*REQUIRED WORK*: The listing that follows is to be repeated exactly.
+--
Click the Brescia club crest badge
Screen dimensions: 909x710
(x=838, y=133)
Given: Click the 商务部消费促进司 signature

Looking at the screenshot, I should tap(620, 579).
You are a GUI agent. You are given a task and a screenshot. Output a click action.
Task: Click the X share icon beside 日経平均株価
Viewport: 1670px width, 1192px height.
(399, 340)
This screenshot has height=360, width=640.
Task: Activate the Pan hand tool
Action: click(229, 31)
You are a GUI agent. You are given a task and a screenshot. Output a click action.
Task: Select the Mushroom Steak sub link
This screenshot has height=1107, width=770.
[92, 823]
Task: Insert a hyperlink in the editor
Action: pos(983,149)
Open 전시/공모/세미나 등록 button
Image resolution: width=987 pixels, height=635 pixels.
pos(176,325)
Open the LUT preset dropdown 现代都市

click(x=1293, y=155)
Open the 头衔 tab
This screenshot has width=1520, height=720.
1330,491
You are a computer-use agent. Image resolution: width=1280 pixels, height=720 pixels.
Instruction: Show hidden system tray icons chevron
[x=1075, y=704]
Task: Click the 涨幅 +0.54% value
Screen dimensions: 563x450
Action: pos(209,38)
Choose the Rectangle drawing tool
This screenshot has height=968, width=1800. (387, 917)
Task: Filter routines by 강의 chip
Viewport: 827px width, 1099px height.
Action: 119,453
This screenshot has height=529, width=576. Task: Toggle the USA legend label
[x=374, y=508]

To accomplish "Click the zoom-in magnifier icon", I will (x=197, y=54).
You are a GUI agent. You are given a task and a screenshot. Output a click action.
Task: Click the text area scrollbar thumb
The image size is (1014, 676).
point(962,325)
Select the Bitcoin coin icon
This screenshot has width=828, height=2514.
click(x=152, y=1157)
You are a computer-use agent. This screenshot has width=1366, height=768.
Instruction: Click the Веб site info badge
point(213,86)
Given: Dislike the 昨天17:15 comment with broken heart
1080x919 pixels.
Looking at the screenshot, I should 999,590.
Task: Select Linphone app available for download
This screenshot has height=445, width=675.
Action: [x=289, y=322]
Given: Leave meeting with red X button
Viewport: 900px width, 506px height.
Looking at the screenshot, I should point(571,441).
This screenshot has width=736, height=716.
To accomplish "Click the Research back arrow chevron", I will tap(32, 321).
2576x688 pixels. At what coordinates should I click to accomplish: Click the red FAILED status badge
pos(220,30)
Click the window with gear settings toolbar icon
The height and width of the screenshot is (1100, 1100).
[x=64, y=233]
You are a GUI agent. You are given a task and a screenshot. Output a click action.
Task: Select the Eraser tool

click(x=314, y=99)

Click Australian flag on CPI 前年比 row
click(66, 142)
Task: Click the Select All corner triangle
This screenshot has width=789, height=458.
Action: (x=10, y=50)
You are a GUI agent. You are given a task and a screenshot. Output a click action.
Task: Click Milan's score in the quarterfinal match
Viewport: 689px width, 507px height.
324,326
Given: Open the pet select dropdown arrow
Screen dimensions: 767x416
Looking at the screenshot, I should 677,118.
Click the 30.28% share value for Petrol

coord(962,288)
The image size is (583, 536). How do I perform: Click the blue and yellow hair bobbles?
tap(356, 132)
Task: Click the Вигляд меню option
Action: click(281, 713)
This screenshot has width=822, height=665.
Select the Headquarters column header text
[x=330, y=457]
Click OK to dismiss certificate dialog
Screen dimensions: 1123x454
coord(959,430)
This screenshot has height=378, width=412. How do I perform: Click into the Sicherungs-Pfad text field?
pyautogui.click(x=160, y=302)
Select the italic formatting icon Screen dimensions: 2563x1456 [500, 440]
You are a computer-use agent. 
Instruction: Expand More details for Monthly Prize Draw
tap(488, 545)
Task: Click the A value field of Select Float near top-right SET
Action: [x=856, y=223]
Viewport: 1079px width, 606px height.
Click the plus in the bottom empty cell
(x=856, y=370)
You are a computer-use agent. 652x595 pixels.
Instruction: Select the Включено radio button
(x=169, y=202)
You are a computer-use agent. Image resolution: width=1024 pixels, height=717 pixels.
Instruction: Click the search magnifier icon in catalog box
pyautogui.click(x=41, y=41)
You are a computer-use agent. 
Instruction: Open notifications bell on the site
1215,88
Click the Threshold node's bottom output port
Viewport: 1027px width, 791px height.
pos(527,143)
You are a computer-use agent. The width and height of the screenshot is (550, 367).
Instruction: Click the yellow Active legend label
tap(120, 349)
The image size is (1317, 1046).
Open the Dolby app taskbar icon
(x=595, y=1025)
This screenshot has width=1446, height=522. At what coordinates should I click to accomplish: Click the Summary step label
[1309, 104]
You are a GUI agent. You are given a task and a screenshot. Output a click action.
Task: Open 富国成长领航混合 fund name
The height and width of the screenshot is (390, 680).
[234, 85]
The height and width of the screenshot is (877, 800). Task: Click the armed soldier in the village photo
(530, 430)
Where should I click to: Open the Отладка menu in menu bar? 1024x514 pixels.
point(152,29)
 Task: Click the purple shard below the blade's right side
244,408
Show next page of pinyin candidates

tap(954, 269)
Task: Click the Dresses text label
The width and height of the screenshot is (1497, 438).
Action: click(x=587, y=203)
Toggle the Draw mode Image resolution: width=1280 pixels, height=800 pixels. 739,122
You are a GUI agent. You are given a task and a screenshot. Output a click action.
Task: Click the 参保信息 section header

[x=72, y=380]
+--
*SOLUTION*:
Click the Brescia club crest badge
Screen dimensions: 909x710
(x=838, y=133)
Given: Click the 商务部消费促进司 signature

Looking at the screenshot, I should tap(620, 579).
You are a GUI agent. You are given a task and a screenshot. Output a click action.
Task: Click the X share icon beside 日経平均株価
Viewport: 1670px width, 1192px height.
(399, 340)
This screenshot has height=360, width=640.
Task: Activate the Pan hand tool
Action: click(229, 31)
You are a GUI agent. You are given a task and a screenshot. Output a click action.
Task: Select the Mushroom Steak sub link
This screenshot has height=1107, width=770.
[92, 823]
Task: Insert a hyperlink in the editor
Action: pos(983,149)
Open 전시/공모/세미나 등록 button
Image resolution: width=987 pixels, height=635 pixels.
pos(176,325)
Open the LUT preset dropdown 现代都市

click(x=1293, y=155)
Open the 头衔 tab
This screenshot has width=1520, height=720.
1330,491
You are a computer-use agent. Image resolution: width=1280 pixels, height=720 pixels.
Instruction: Show hidden system tray icons chevron
[x=1075, y=704]
Task: Click the 涨幅 +0.54% value
Screen dimensions: 563x450
Action: pos(209,38)
Choose the Rectangle drawing tool
This screenshot has height=968, width=1800. (387, 917)
Task: Filter routines by 강의 chip
Viewport: 827px width, 1099px height.
Action: 119,453
This screenshot has height=529, width=576. Task: Toggle the USA legend label
[x=374, y=508]

To accomplish "Click the zoom-in magnifier icon", I will (x=197, y=54).
You are a GUI agent. You are given a task and a screenshot. Output a click action.
Task: Click the text area scrollbar thumb
The image size is (1014, 676).
point(962,325)
Select the Bitcoin coin icon
This screenshot has width=828, height=2514.
click(x=152, y=1157)
You are a computer-use agent. This screenshot has width=1366, height=768.
Instruction: Click the Веб site info badge
point(213,86)
Given: Dislike the 昨天17:15 comment with broken heart
1080x919 pixels.
Looking at the screenshot, I should 999,590.
Task: Select Linphone app available for download
This screenshot has height=445, width=675.
Action: [x=289, y=322]
Given: Leave meeting with red X button
Viewport: 900px width, 506px height.
Looking at the screenshot, I should point(571,441).
This screenshot has width=736, height=716.
To accomplish "Click the Research back arrow chevron", I will tap(32, 321).
2576x688 pixels. At what coordinates should I click to accomplish: Click the red FAILED status badge
pos(220,30)
Click the window with gear settings toolbar icon
The height and width of the screenshot is (1100, 1100).
[x=64, y=233]
You are a GUI agent. You are given a task and a screenshot. Output a click action.
Task: Select the Eraser tool

click(x=314, y=99)

Click Australian flag on CPI 前年比 row
click(66, 142)
Task: Click the Select All corner triangle
This screenshot has width=789, height=458.
Action: (x=10, y=50)
You are a GUI agent. You are given a task and a screenshot. Output a click action.
Task: Click Milan's score in the quarterfinal match
Viewport: 689px width, 507px height.
324,326
Given: Open the pet select dropdown arrow
Screen dimensions: 767x416
Looking at the screenshot, I should 677,118.
Click the 30.28% share value for Petrol

coord(962,288)
The image size is (583, 536). How do I perform: Click the blue and yellow hair bobbles?
tap(356, 132)
Task: Click the Вигляд меню option
Action: click(281, 713)
This screenshot has width=822, height=665.
Select the Headquarters column header text
[x=330, y=457]
Click OK to dismiss certificate dialog
Screen dimensions: 1123x454
coord(959,430)
This screenshot has height=378, width=412. How do I perform: Click into the Sicherungs-Pfad text field?
pyautogui.click(x=160, y=302)
Select the italic formatting icon Screen dimensions: 2563x1456 [500, 440]
You are a computer-use agent. 
Instruction: Expand More details for Monthly Prize Draw
tap(488, 545)
Task: Click the A value field of Select Float near top-right SET
Action: [x=856, y=223]
Viewport: 1079px width, 606px height.
Click the plus in the bottom empty cell
(x=856, y=370)
You are a computer-use agent. 652x595 pixels.
Instruction: Select the Включено radio button
(x=169, y=202)
You are a computer-use agent. Image resolution: width=1024 pixels, height=717 pixels.
Instruction: Click the search magnifier icon in catalog box
pyautogui.click(x=41, y=41)
You are a computer-use agent. 
Instruction: Open notifications bell on the site
1215,88
Click the Threshold node's bottom output port
Viewport: 1027px width, 791px height.
pos(527,143)
You are a computer-use agent. The width and height of the screenshot is (550, 367).
Instruction: Click the yellow Active legend label
tap(120, 349)
The image size is (1317, 1046).
Open the Dolby app taskbar icon
(x=595, y=1025)
This screenshot has width=1446, height=522. At what coordinates should I click to accomplish: Click the Summary step label
[1309, 104]
You are a GUI agent. You are given a task and a screenshot. Output a click action.
Task: Open 富国成长领航混合 fund name
The height and width of the screenshot is (390, 680).
[234, 85]
The height and width of the screenshot is (877, 800). Task: Click the armed soldier in the village photo
(530, 430)
Where should I click to: Open the Отладка menu in menu bar? 1024x514 pixels.
point(152,29)
 Task: Click the purple shard below the blade's right side
244,408
Show next page of pinyin candidates

tap(954, 269)
Task: Click the Dresses text label
The width and height of the screenshot is (1497, 438).
Action: click(x=587, y=203)
Toggle the Draw mode Image resolution: width=1280 pixels, height=800 pixels. 739,122
You are a GUI agent. You are given a task and a screenshot. Output a click action.
Task: Click the 参保信息 section header

[x=72, y=380]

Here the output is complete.